Developing deep learning model to generate clinical reports for X-ray images

Great Learning Snippets
8 min readJul 22, 2020

--

Sindhuja Rajan, Vaishali B, Vigneshwar V, Dr. Narayana D

  1. Abstract
  2. Keywords
  3. Introduction
  4. Literature survey: Promise for the hypothesis and problem formulation
  5. Methodology
  6. Plain Results
  7. Discussions
  8. Conclusions
  9. Future Research
  10. References
  11. Appendix

Medical field is a high priority sector and people expect the highest level of care and services regardless of cost. Mostly the interpretations of medical data is being done by medical experts. In terms of image interpretations by human expert, it is quite limited due to its subjectivity, complexity of the image, extensive variations that exist across different interpreters, and fatigue. After the success of deep learning in other real world applications, it is also providing exciting solutions with good accuracy for medical imaging and is seen as a key method for future applications in the health sector. Image captioning is an interesting problem, where you can learn both computer vision techniques and natural language processing techniques.
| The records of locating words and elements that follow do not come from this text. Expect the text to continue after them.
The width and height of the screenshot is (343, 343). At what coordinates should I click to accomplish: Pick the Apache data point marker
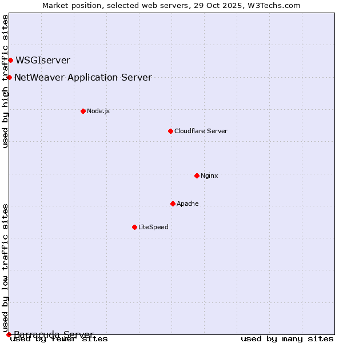coord(173,204)
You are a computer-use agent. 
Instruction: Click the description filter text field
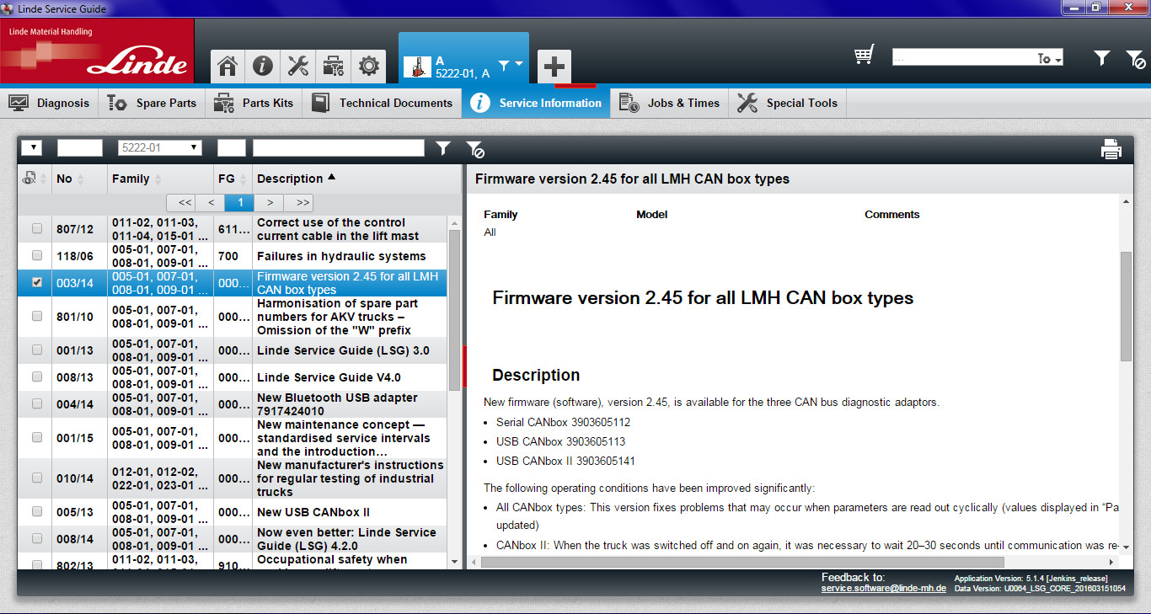[x=338, y=148]
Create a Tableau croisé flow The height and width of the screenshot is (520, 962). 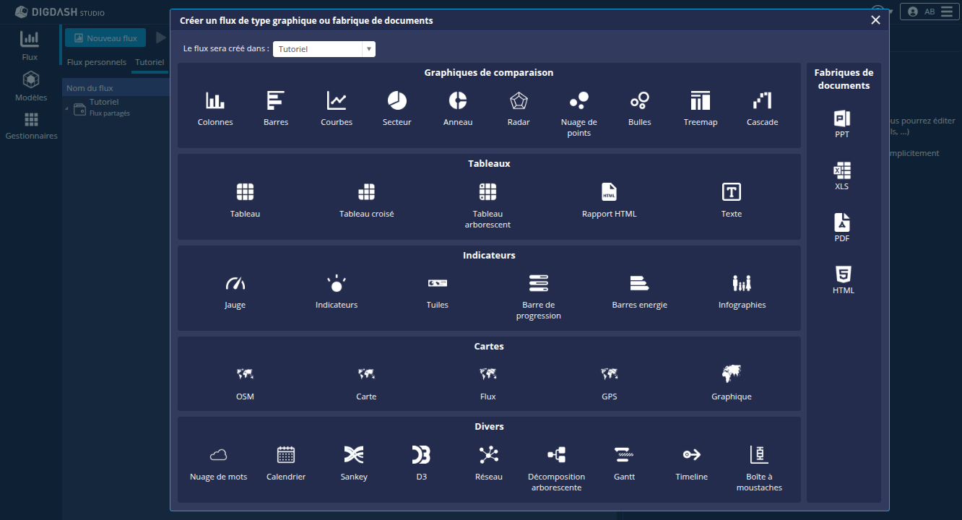coord(366,192)
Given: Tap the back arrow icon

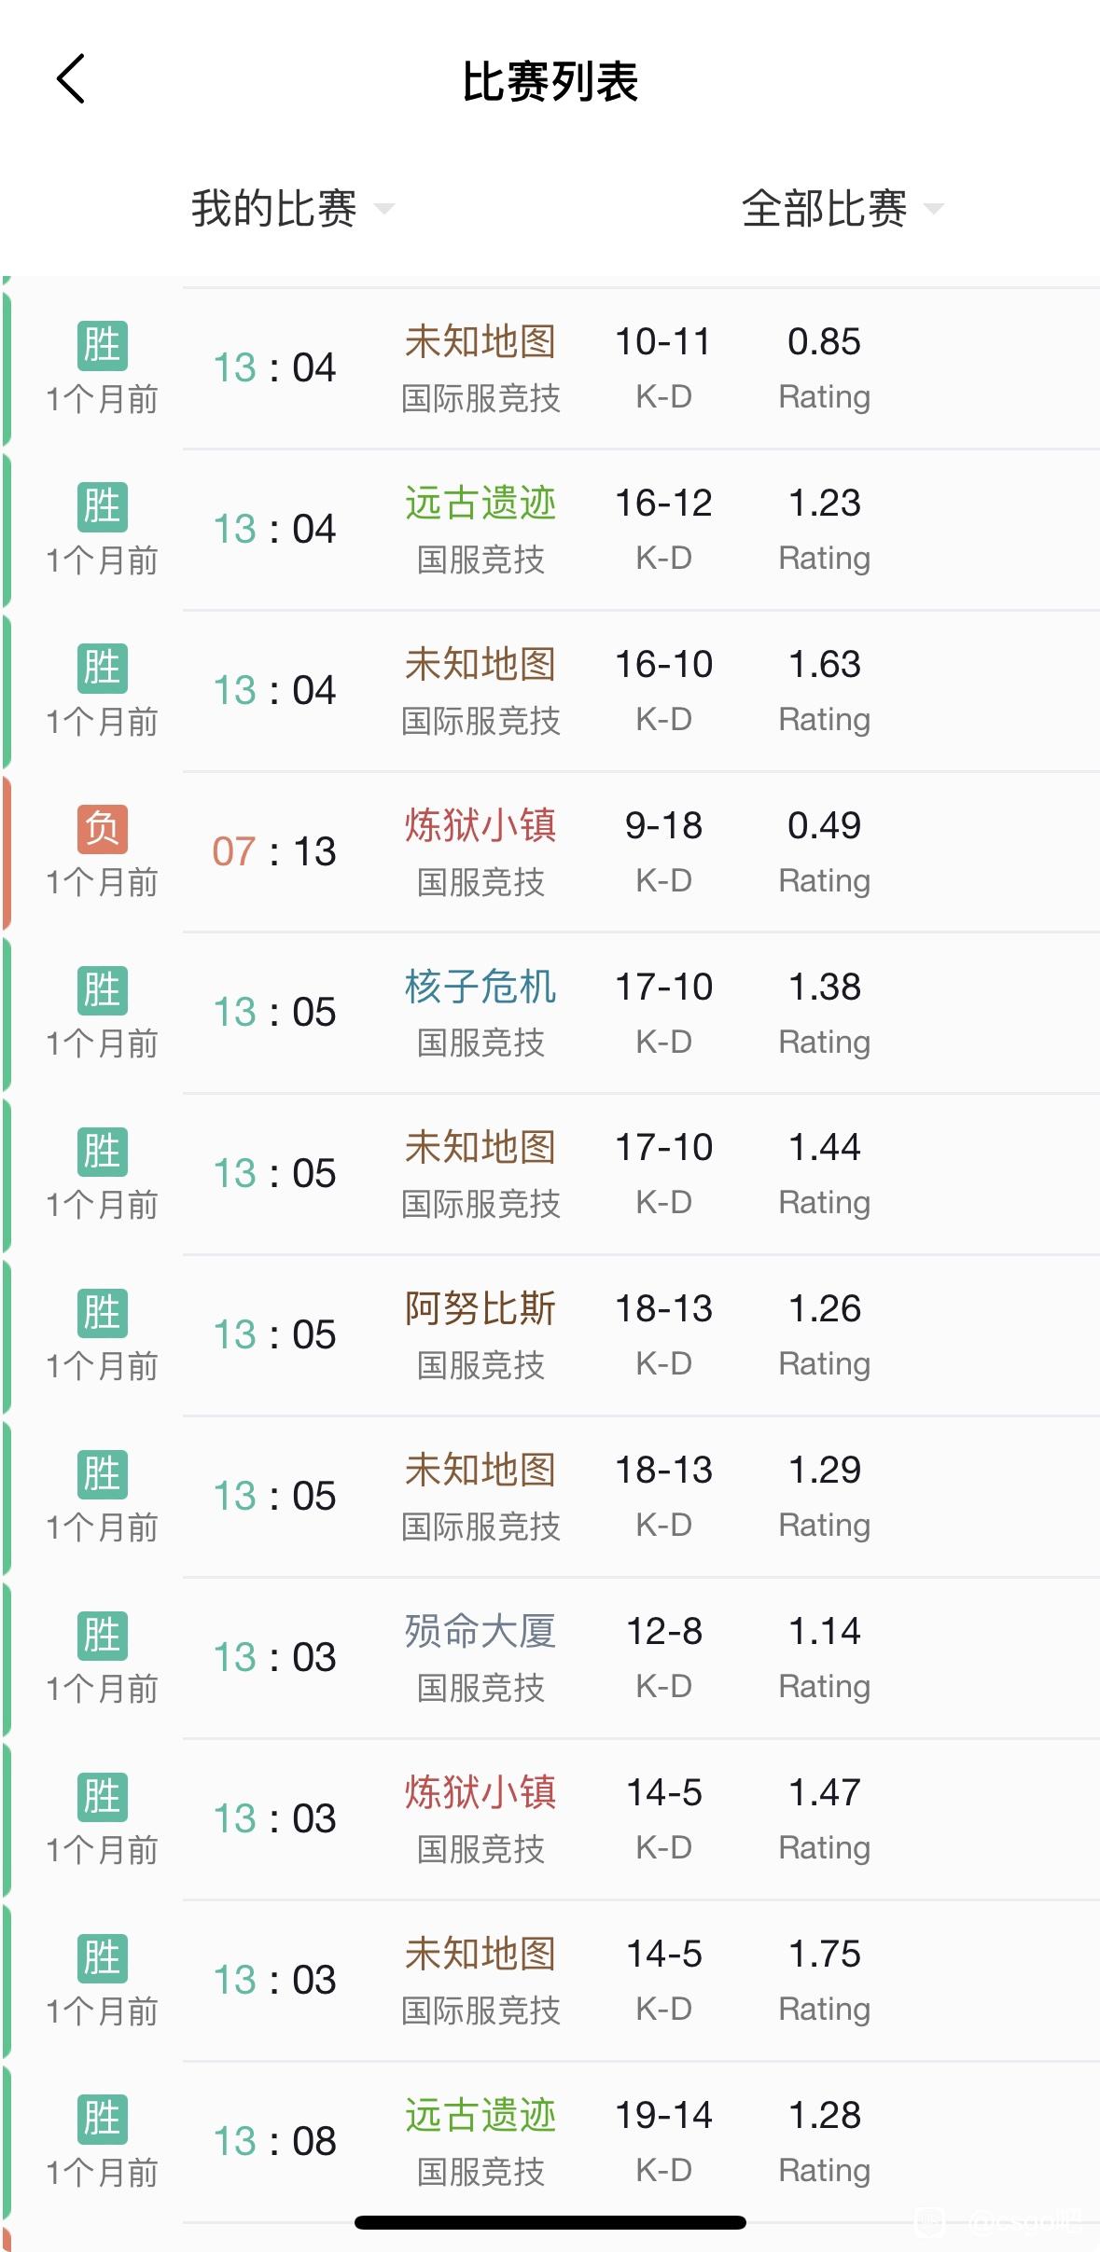Looking at the screenshot, I should [x=71, y=78].
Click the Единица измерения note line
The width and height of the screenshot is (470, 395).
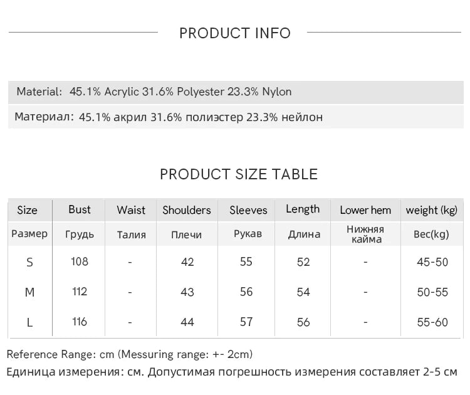pos(232,372)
Clinical imaging captures enormous amounts of information but most radio-logic data are reported in qualitative and subjective terms. In this project, we are tackling the image captioning problem for a dataset containing Chest X-ray images. With the help of the state of the art deep learning architecture and optimizing parameters of the architecture, we have planned for a novel attempt to generate clinical reports for X-ray images.

  1. Introduction and Problem Statement Workflow:

Image captioning is an interesting problem, where you can learn both computer vision techniques and natural language processing techniques. In this project, we are tackling the image captioning problem for a dataset containing chest X-ray images. With the knowledge gained from the approach, we have planned for a novel attempt to generate clinical reports for X-ray images.
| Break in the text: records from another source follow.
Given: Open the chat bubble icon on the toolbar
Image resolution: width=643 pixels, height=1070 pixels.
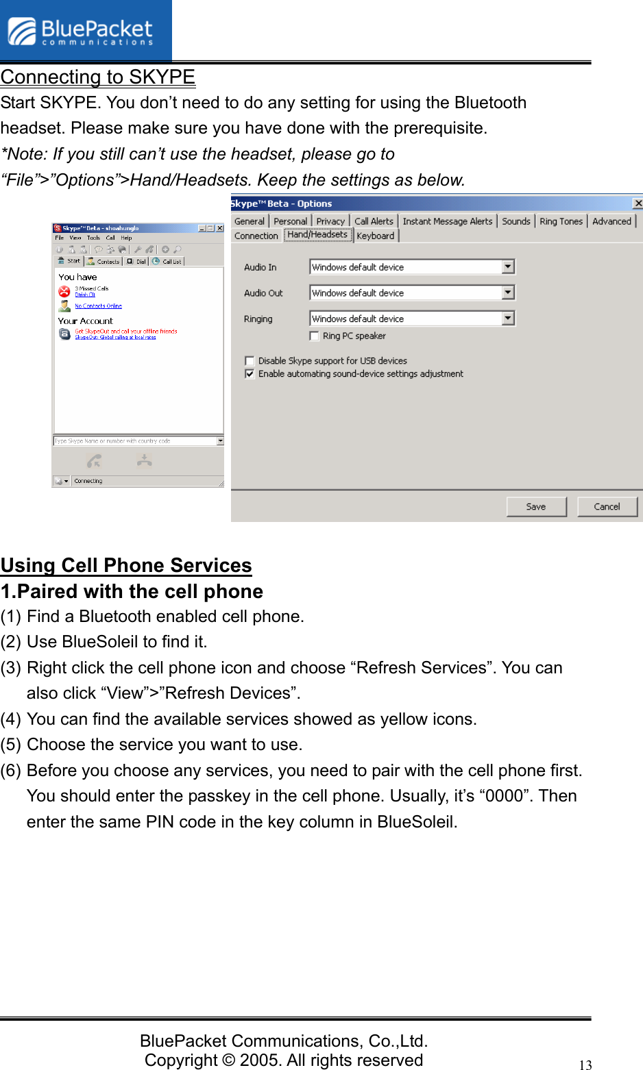Looking at the screenshot, I should 98,249.
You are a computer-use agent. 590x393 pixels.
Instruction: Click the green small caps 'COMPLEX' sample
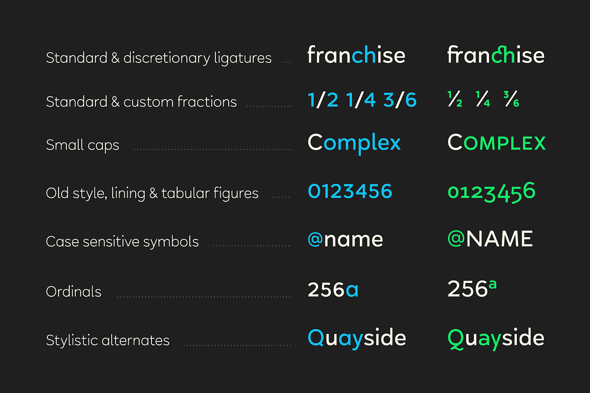coord(497,143)
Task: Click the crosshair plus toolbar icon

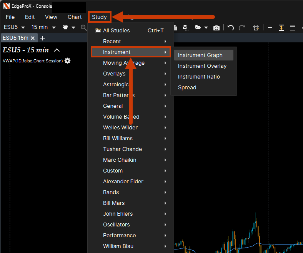Action: click(x=270, y=27)

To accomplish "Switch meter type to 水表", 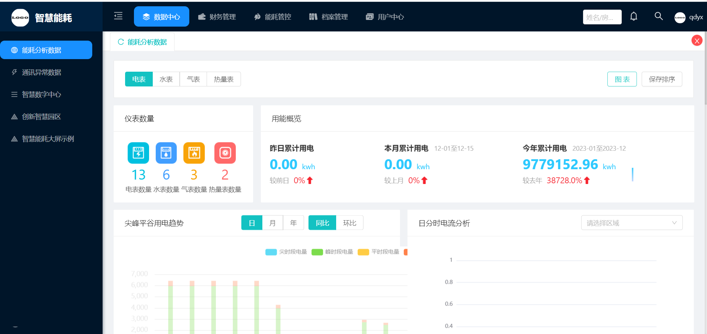I will tap(166, 79).
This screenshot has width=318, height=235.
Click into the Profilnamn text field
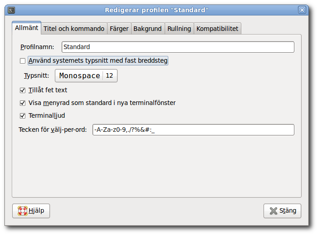click(x=178, y=47)
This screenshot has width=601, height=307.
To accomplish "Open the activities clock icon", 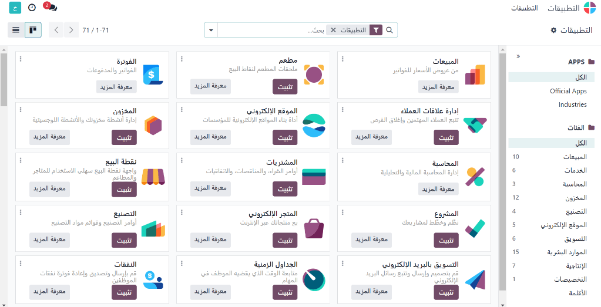I will (32, 8).
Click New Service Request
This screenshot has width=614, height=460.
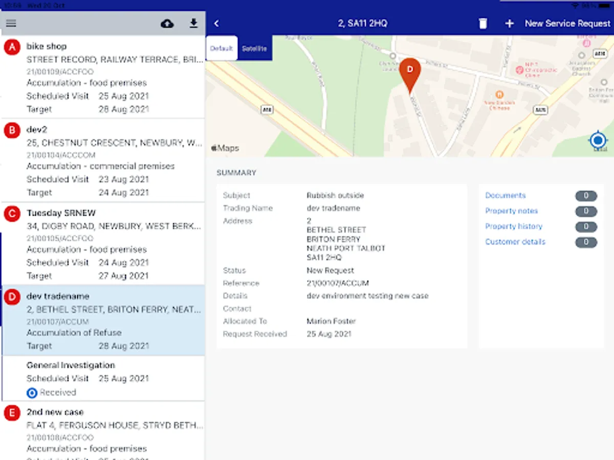[x=567, y=24]
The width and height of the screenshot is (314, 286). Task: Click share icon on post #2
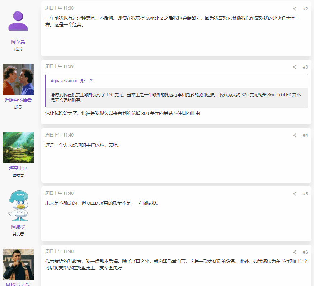click(x=295, y=9)
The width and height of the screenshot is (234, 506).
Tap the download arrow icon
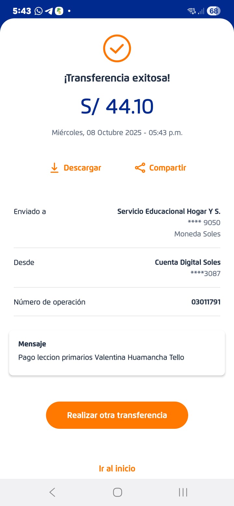54,168
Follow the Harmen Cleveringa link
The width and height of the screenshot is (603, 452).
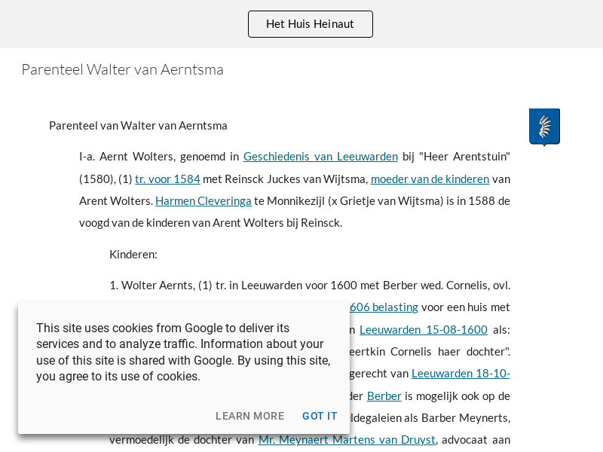point(204,200)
We have come up with the following workflow to tackle this problem statement.

2. Evaluation Metrics:

To evaluate the image captioning model performance, we will use bilingual evaluation understudy (BLEU) score.

BLEU is a well-acknowledged metric to measure the similarly of one hypothesis sentence to multiple reference sentences. Given a single hypothesis sentence and multiple reference sentences, it returns value between 0 and 1. The metric close to 1 means that the two are very similar.

3. Exploratory Data Analysis

3.1 Dataset taken for understanding the Image Captioning pipeline:

Indiana Chect Uni X rays contains 7471 images that are each paired with four captions such as Impressions, Findings, Comparison and Indication that provide clear descriptions of the salient entities and events. The dataset contained both frontal and lateral images. We manually chose the frontal images as those images seemed to express the features very well.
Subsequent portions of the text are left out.